## Prompt
Each line of the data has to be transcribed exactly.
-- Information given follows --
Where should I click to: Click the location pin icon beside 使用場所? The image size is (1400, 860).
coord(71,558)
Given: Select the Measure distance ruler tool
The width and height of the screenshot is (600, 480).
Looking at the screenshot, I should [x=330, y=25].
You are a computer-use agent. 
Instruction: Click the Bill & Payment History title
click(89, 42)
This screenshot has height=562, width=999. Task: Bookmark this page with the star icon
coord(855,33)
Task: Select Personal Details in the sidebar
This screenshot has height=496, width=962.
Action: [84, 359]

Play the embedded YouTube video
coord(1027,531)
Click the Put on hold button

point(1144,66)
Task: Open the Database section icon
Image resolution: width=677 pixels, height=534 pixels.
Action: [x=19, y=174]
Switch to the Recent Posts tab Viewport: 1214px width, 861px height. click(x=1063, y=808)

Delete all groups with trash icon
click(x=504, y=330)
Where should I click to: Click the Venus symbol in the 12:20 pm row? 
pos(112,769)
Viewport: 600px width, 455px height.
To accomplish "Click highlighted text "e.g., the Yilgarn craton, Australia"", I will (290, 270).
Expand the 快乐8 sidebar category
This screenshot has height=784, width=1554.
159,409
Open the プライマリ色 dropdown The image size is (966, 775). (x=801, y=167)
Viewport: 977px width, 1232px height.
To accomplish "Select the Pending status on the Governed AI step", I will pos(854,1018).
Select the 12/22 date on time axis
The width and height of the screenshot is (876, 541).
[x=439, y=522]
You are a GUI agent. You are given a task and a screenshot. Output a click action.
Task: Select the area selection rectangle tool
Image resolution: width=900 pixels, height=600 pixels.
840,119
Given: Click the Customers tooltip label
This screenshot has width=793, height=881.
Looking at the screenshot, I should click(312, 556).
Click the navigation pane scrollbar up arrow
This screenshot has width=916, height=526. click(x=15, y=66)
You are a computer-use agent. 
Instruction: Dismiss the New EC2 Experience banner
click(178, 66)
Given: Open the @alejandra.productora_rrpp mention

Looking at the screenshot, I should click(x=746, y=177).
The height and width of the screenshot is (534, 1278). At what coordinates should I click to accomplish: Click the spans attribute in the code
-- Information given concluded --
## Response below
Where should I click to: Click the location pin icon beside 使用場所? The image size is (1400, 860).
coord(71,558)
Given: Select the Measure distance ruler tool
The width and height of the screenshot is (600, 480).
Looking at the screenshot, I should [x=330, y=25].
You are a computer-use agent. 
Instruction: Click the Bill & Payment History title
click(89, 42)
This screenshot has height=562, width=999. Task: Bookmark this page with the star icon
coord(855,33)
Task: Select Personal Details in the sidebar
This screenshot has height=496, width=962.
Action: [84, 359]

Play the embedded YouTube video
coord(1027,531)
Click the Put on hold button

point(1144,66)
Task: Open the Database section icon
Image resolution: width=677 pixels, height=534 pixels.
Action: [x=19, y=174]
Switch to the Recent Posts tab Viewport: 1214px width, 861px height. click(x=1063, y=808)

Delete all groups with trash icon
click(x=504, y=330)
Where should I click to: Click the Venus symbol in the 12:20 pm row? 
pos(112,769)
Viewport: 600px width, 455px height.
To accomplish "Click highlighted text "e.g., the Yilgarn craton, Australia"", I will (290, 270).
Expand the 快乐8 sidebar category
This screenshot has height=784, width=1554.
159,409
Open the プライマリ色 dropdown The image size is (966, 775). (x=801, y=167)
Viewport: 977px width, 1232px height.
To accomplish "Select the Pending status on the Governed AI step", I will pos(854,1018).
Select the 12/22 date on time axis
The width and height of the screenshot is (876, 541).
[x=439, y=522]
You are a GUI agent. You are given a task and a screenshot. Output a click action.
Task: Select the area selection rectangle tool
Image resolution: width=900 pixels, height=600 pixels.
840,119
Given: Click the Customers tooltip label
This screenshot has width=793, height=881.
Looking at the screenshot, I should click(312, 556).
Click the navigation pane scrollbar up arrow
This screenshot has width=916, height=526. click(x=15, y=66)
You are a computer-use agent. 
Instruction: Dismiss the New EC2 Experience banner
click(178, 66)
Given: Open the @alejandra.productora_rrpp mention

Looking at the screenshot, I should click(x=746, y=177).
The height and width of the screenshot is (534, 1278). At what coordinates should I click to accomplish: Click the spans attribute in the code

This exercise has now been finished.